Türkiye ise iktidarın döviz kuru-enflasyon sarmalını göze alan faiz indirim ısrarıyla benzer ülkelerden çok daha yüksek enflasyon sorunuyla boğuşuyor.
Merkez Bankası’nın 2021 Ekim sonunda yayımladığı enflasyon raporunda yüzde 18,2 olarak tahmin ettiği 2021 yılı enflasyonu, TÜİK tarafından yüzde 36.08 olarak açıklandı. Kur artışlarının körüklediği peş peşe gelen, elektrikte olduğu gibi tek seferde üç haneye ulaşan zamlar, TÜİK’in açıkladığı enflasyonun, hayat pahalılığını yansıtmadığı tartışmalarını da derinleştirdi.
TÜİK Başkanı Dinçer’in DÜNYA’ya yaptığı açıklamalar
İşte tam bu noktada vatandaşlar olarak yaşayarak hissettiğimiz hayat pahalılığı ile resmi enflasyon verileri arasındaki farkın neden kaynaklandığını, gıda ürünleri başta olmak üzere enflasyon verilerinin nasıl toplanıp hesaplandığını TÜİK başkanına sorduk. TÜİK Başkanı Prof. Dr. Sait Erdal Dinçer ile kurumun ilgili birimlerinin yöneticileri DÜNYA Gazetesi yazarı Alaattin Aktaş ve benim iki koldan sorduğumuz sorulara içtenlikle yanıt verdiler. Ekonomi gazetecileri arasında “sayıların efendisi” olarak andığımız, TÜİK verilerini sürekli analiz eden Alaattin Aktaş, Başkan’ın açıklamalarının bir bölümünü daha önce köşesinde yazdı. TÜİK’in enflasyon verilerinin hayat pahalılığını değil, fiyatlar genel seviyesindeki değişimi uluslararası denetime açık şekilde nasıl ölçtüğü bilgilerini ise bugün yayımladığımız röportajda bulacaksınız.
Hissedilen enflasyonu ölçmek
Yüksek enflasyonun ne kadar kötü bir şey olduğunu, ekonomik ve sosyal dengeleri nasıl bozduğunu, nasıl siyasi sonuçlar doğurduğunu, geçen yüzyılın son çeyreğinde yaşayarak gördü Türkiye.

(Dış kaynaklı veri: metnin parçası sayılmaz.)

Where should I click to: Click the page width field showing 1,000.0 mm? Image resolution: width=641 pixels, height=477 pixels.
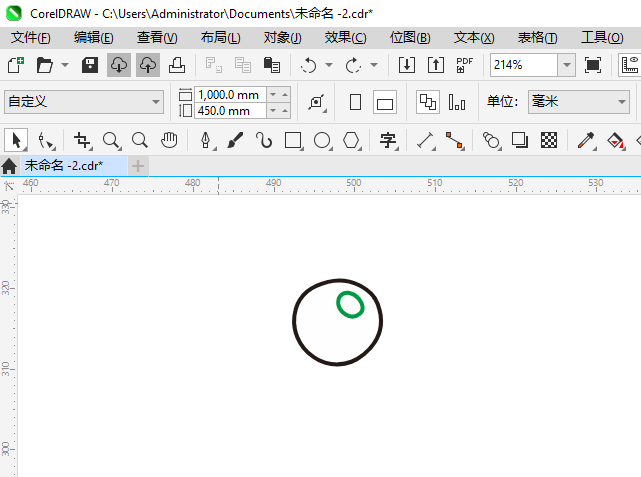coord(229,95)
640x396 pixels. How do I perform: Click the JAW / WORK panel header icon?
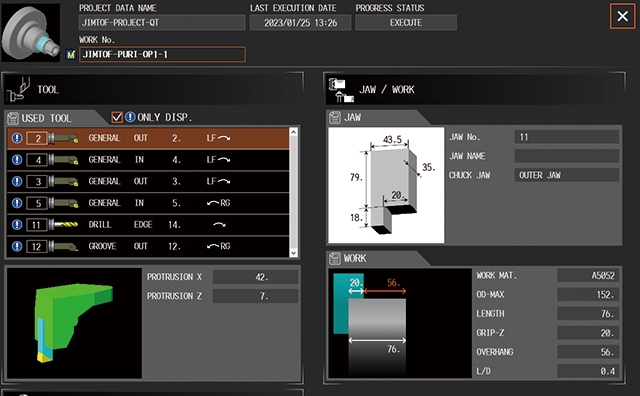pos(340,90)
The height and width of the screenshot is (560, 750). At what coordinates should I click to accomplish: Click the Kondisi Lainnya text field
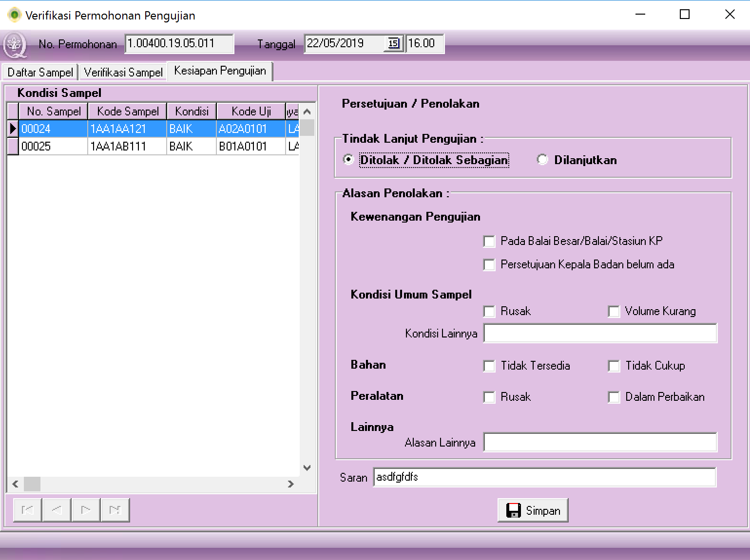tap(600, 334)
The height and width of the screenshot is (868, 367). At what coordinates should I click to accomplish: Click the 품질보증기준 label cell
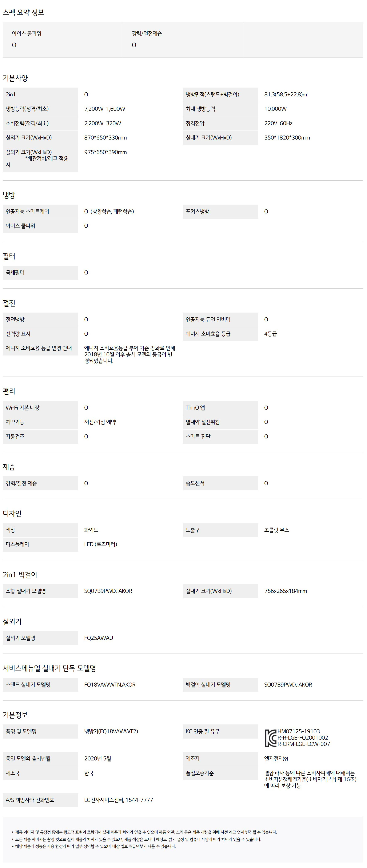(x=220, y=773)
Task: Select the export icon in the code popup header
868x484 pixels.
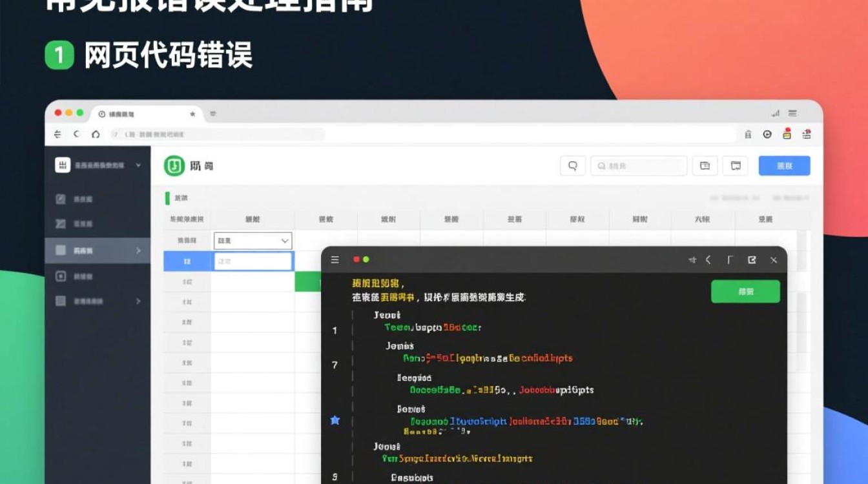Action: pos(751,260)
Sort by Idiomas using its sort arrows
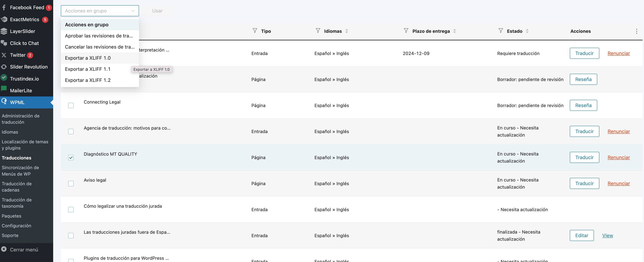 click(x=347, y=31)
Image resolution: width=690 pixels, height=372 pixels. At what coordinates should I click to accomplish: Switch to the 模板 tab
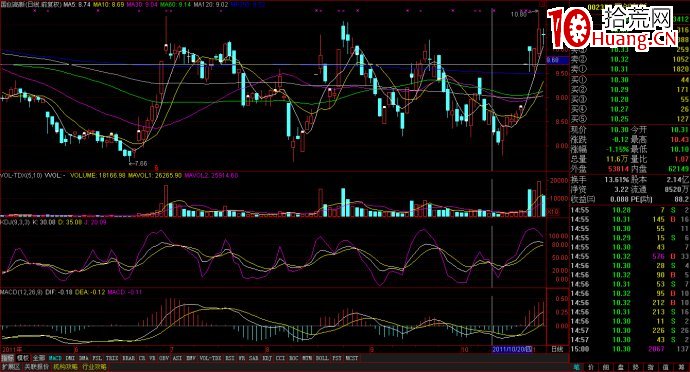point(22,358)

Bundan 28 yıl önce 1994’de yıllık bazda TÜFE’nin yüzde 125,5, o zamanın TEFE’sinin (bugünkü Yurtiçi ÜFE) yüzde 146,5 ile Cumhuriyet tarihi rekorları olarak kaydedildiğini ekonomi gazetecisi olarak izledim. Şimdi, tüketim yelpazesinin çok genişlediği, mobil iletişim araçlarının tüketimin bir parçası olduğu, tedarik hızının arttığı 21. Yüzyıl Türkiye’sinde hissedilen enflasyon yani hayat pahalılığı çok daha önemli hale geldi.
Enflasyonun çalışanların yaşamındaki etkisini doğrudan ölçen bir tek Türk-İş’in “Açlık ve Yoksulluk Sınırı” Araştırması var elimizde. TÜİK Fiyat İstatistikleri Daire Başkanı Cem Baş’ın “Bizim endekslerle uyumludur” diyerek hakkını teslim ettiği her ay yayımlanan Türk-İş araştırması, 35. yılına girmiş bulunuyor.

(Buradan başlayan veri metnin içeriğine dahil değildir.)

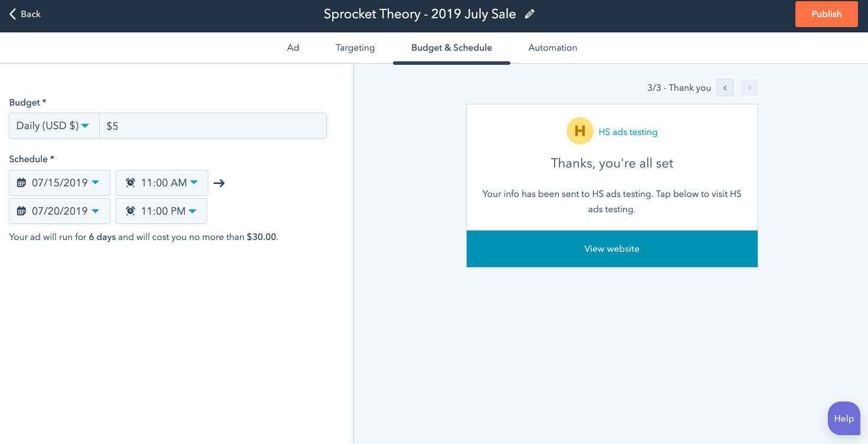Click the pencil icon to edit campaign name
Viewport: 868px width, 444px height.
point(530,14)
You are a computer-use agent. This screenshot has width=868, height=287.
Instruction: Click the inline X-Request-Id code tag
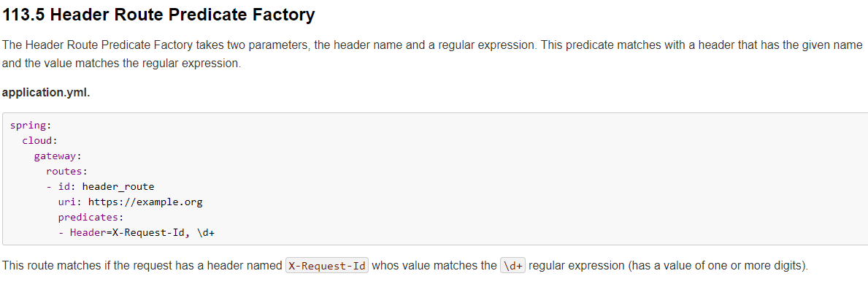tap(327, 265)
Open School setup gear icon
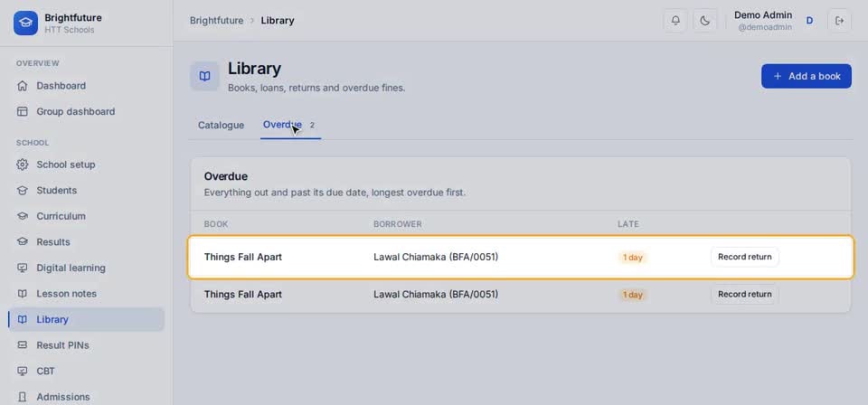 22,165
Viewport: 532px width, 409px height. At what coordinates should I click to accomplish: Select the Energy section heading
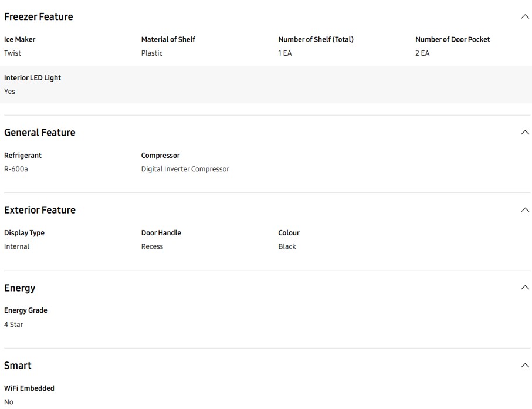20,288
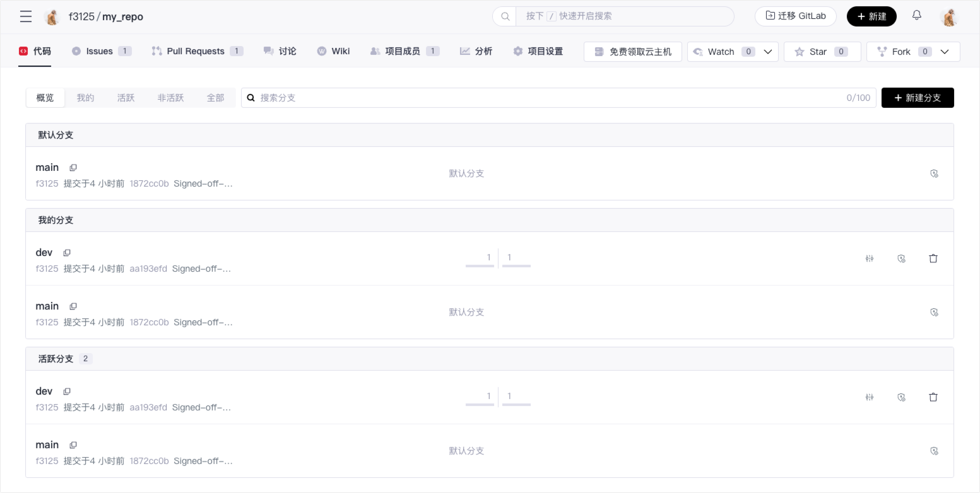980x493 pixels.
Task: Expand the Watch dropdown arrow
Action: point(768,52)
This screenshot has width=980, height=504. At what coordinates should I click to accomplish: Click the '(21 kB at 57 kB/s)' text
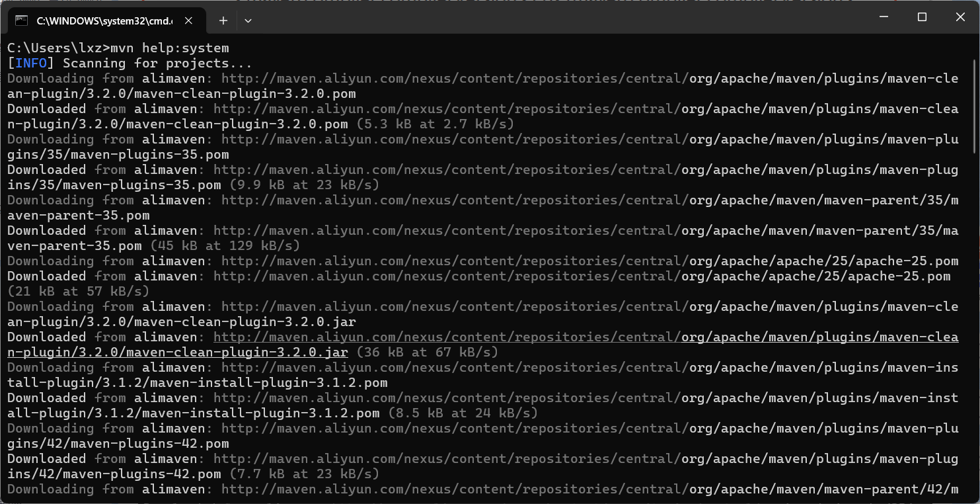click(x=78, y=292)
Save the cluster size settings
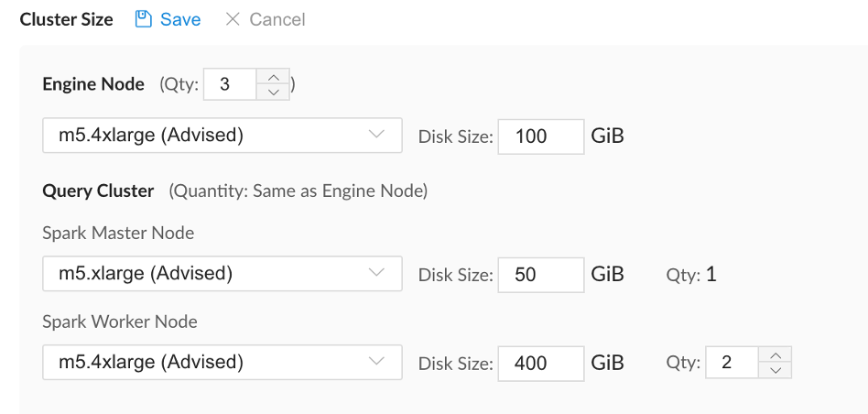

35 yıldır bu çalışmayı yöneten ve tek tek fiyatları nasıl derlediğini bildiğimiz araştırmacı Enis Bağdadioğlu, bu araştırmayı her ayın 3’ünde açıklanan TÜİK aylık TÜFE verilerinden 5 gün önce kendi verileriyle yayımladıklarının altını çiziyor.

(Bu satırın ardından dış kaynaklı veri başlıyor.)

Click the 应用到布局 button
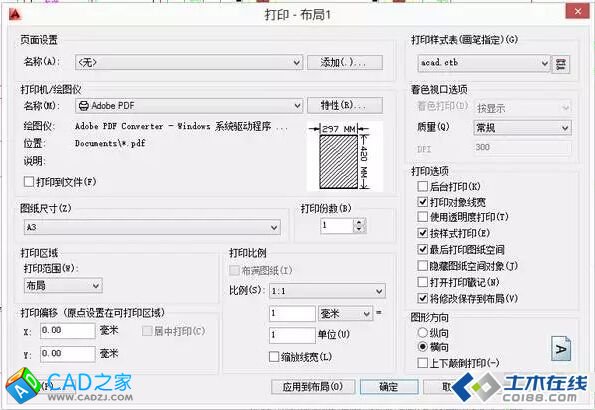 click(x=313, y=387)
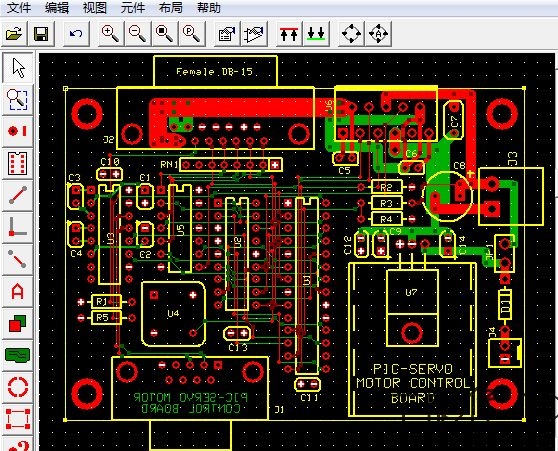This screenshot has height=451, width=558.
Task: Select the text letter A tool
Action: 18,291
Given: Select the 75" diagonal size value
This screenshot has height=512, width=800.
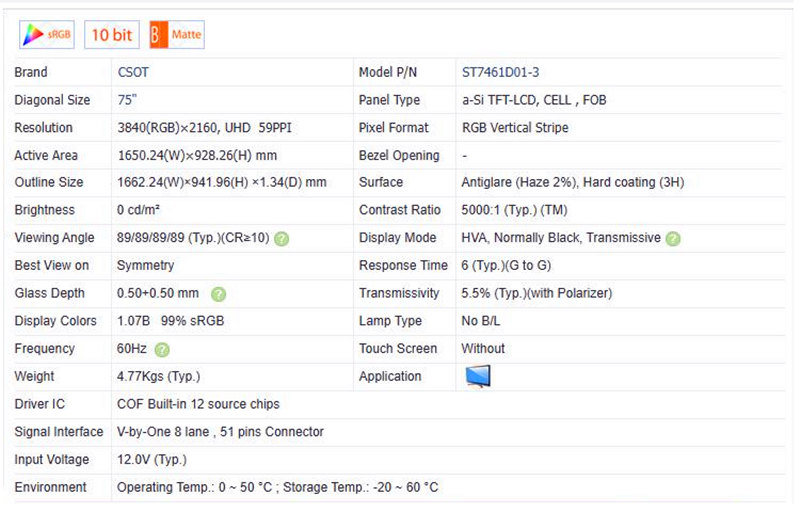Looking at the screenshot, I should click(x=127, y=100).
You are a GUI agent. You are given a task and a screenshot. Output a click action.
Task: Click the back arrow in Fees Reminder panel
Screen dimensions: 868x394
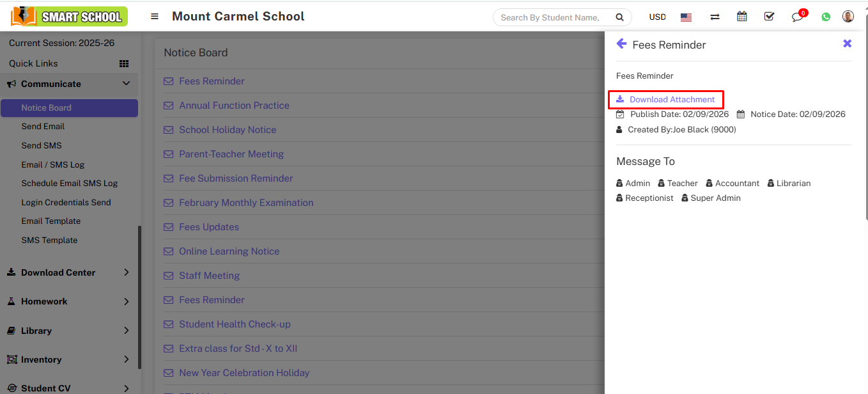point(621,43)
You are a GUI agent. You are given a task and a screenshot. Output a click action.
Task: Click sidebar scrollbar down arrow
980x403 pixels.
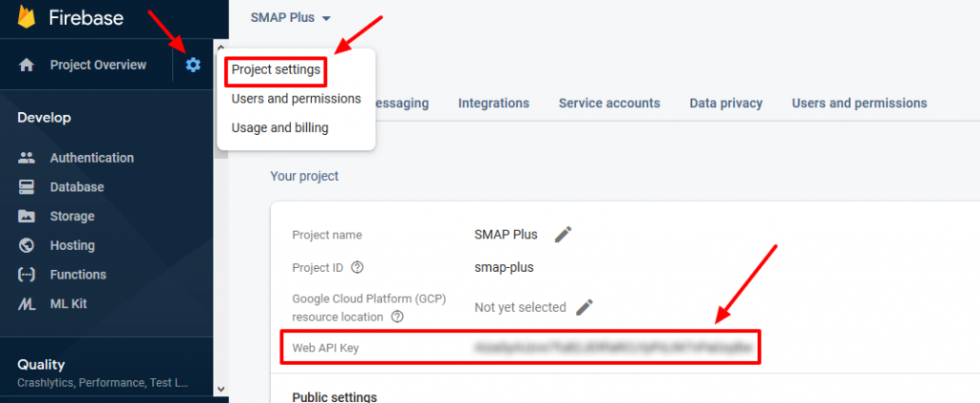221,389
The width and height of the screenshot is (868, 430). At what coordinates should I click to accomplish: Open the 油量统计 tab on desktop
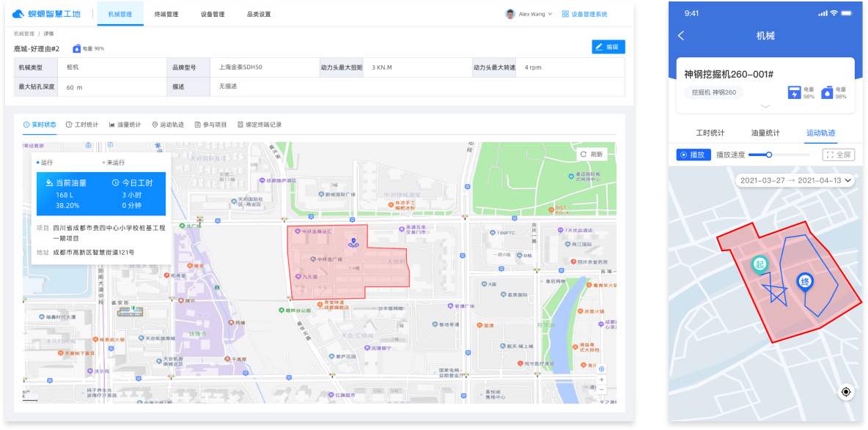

TÜİK yetkilerinin saygıyla bahsettiği bir başka araştırma ise DPT ve Merkez Bankası’nda önemli görevlerde bulunmuş deneyimli iktisatçı Zafer Yükseler’in hazırladığı Hızlı Tüketim Endeksi. Umarız TÜİK’in DÜNYA aracılığıyla üzerinde çalıştığını duyurduğu ve “Özel Kapsamlı Endeksler arasına girmesi beklenen “Yaşam Maliyeti Endeksi” kısa sürede tamamlanır ve önemli bir eksiği doldurur.